Segment Start: EXERCISE MATERIALS
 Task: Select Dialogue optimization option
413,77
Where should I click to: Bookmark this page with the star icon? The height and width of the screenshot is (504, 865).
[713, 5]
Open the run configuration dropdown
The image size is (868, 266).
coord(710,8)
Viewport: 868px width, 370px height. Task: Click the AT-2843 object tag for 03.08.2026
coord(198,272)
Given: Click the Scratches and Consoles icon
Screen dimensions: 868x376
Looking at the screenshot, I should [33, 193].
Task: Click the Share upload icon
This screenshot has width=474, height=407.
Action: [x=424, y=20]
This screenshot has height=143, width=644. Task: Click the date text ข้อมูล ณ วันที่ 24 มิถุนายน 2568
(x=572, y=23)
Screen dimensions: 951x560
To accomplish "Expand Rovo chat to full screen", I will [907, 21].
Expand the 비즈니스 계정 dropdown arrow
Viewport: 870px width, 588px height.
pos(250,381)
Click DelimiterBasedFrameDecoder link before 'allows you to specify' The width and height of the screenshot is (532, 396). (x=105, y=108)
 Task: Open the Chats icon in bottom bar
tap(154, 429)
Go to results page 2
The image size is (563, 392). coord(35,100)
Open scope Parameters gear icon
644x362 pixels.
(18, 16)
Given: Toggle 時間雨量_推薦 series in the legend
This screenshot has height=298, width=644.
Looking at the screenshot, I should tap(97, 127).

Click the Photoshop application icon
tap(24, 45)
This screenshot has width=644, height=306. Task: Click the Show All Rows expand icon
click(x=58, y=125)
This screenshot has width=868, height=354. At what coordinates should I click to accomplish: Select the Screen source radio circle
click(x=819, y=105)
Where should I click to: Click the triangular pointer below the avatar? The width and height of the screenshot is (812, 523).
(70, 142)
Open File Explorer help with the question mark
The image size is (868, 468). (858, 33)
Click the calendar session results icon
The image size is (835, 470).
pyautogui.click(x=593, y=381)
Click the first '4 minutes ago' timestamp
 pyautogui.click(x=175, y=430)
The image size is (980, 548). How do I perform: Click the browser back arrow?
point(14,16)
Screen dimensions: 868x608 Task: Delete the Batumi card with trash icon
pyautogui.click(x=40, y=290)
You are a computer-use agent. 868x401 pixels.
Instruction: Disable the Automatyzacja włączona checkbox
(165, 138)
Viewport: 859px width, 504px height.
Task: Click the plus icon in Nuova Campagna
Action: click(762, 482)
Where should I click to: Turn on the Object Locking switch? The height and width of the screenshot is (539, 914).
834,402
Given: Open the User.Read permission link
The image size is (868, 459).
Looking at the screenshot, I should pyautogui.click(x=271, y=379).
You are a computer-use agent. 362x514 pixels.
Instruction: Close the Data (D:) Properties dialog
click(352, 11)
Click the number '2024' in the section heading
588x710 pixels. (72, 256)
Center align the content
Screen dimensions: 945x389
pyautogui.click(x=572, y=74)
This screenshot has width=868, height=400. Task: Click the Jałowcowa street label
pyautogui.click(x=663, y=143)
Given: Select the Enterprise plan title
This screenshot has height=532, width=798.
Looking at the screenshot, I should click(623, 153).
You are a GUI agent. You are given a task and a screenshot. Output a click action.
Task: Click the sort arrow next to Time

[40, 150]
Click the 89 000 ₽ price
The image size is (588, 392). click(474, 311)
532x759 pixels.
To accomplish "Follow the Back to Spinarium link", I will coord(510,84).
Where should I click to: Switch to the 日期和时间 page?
Segment End: EXERCISE MATERIALS
Could you reproduce every line of the listing exactly?

 Task: Select Dialogue optimization option
413,77
Where should I click to: Bookmark this page with the star icon? The height and width of the screenshot is (504, 865).
[713, 5]
Open the run configuration dropdown
The image size is (868, 266).
coord(710,8)
Viewport: 868px width, 370px height. Task: Click the AT-2843 object tag for 03.08.2026
coord(198,272)
Given: Click the Scratches and Consoles icon
Screen dimensions: 868x376
Looking at the screenshot, I should [33, 193].
Task: Click the Share upload icon
This screenshot has width=474, height=407.
Action: [x=424, y=20]
This screenshot has height=143, width=644. Task: Click the date text ข้อมูล ณ วันที่ 24 มิถุนายน 2568
(x=572, y=23)
Screen dimensions: 951x560
To accomplish "Expand Rovo chat to full screen", I will [907, 21].
Expand the 비즈니스 계정 dropdown arrow
Viewport: 870px width, 588px height.
pos(250,381)
Click DelimiterBasedFrameDecoder link before 'allows you to specify' The width and height of the screenshot is (532, 396). (x=105, y=108)
 Task: Open the Chats icon in bottom bar
tap(154, 429)
Go to results page 2
The image size is (563, 392). coord(35,100)
Open scope Parameters gear icon
644x362 pixels.
(18, 16)
Given: Toggle 時間雨量_推薦 series in the legend
This screenshot has height=298, width=644.
Looking at the screenshot, I should tap(97, 127).

Click the Photoshop application icon
tap(24, 45)
This screenshot has width=644, height=306. Task: Click the Show All Rows expand icon
click(x=58, y=125)
This screenshot has width=868, height=354. At what coordinates should I click to accomplish: Select the Screen source radio circle
click(x=819, y=105)
Where should I click to: Click the triangular pointer below the avatar? The width and height of the screenshot is (812, 523).
(70, 142)
Open File Explorer help with the question mark
The image size is (868, 468). (858, 33)
Click the calendar session results icon
The image size is (835, 470).
pyautogui.click(x=593, y=381)
Click the first '4 minutes ago' timestamp
 pyautogui.click(x=175, y=430)
The image size is (980, 548). How do I perform: Click the browser back arrow?
point(14,16)
Screen dimensions: 868x608 Task: Delete the Batumi card with trash icon
pyautogui.click(x=40, y=290)
You are a computer-use agent. 868x401 pixels.
Instruction: Disable the Automatyzacja włączona checkbox
(165, 138)
Viewport: 859px width, 504px height.
Task: Click the plus icon in Nuova Campagna
Action: click(762, 482)
Where should I click to: Turn on the Object Locking switch? The height and width of the screenshot is (539, 914).
834,402
Given: Open the User.Read permission link
The image size is (868, 459).
Looking at the screenshot, I should pyautogui.click(x=271, y=379).
You are a computer-use agent. 362x514 pixels.
Instruction: Close the Data (D:) Properties dialog
click(352, 11)
Click the number '2024' in the section heading
588x710 pixels. (72, 256)
Center align the content
Screen dimensions: 945x389
pyautogui.click(x=572, y=74)
This screenshot has width=868, height=400. Task: Click the Jałowcowa street label
pyautogui.click(x=663, y=143)
Given: Select the Enterprise plan title
This screenshot has height=532, width=798.
Looking at the screenshot, I should click(623, 153).
You are a GUI agent. You are given a task and a screenshot. Output a click action.
Task: Click the sort arrow next to Time

[40, 150]
Click the 89 000 ₽ price
The image size is (588, 392). click(474, 311)
532x759 pixels.
To accomplish "Follow the Back to Spinarium link", I will coord(510,84).
Where should I click to: Switch to the 日期和时间 page?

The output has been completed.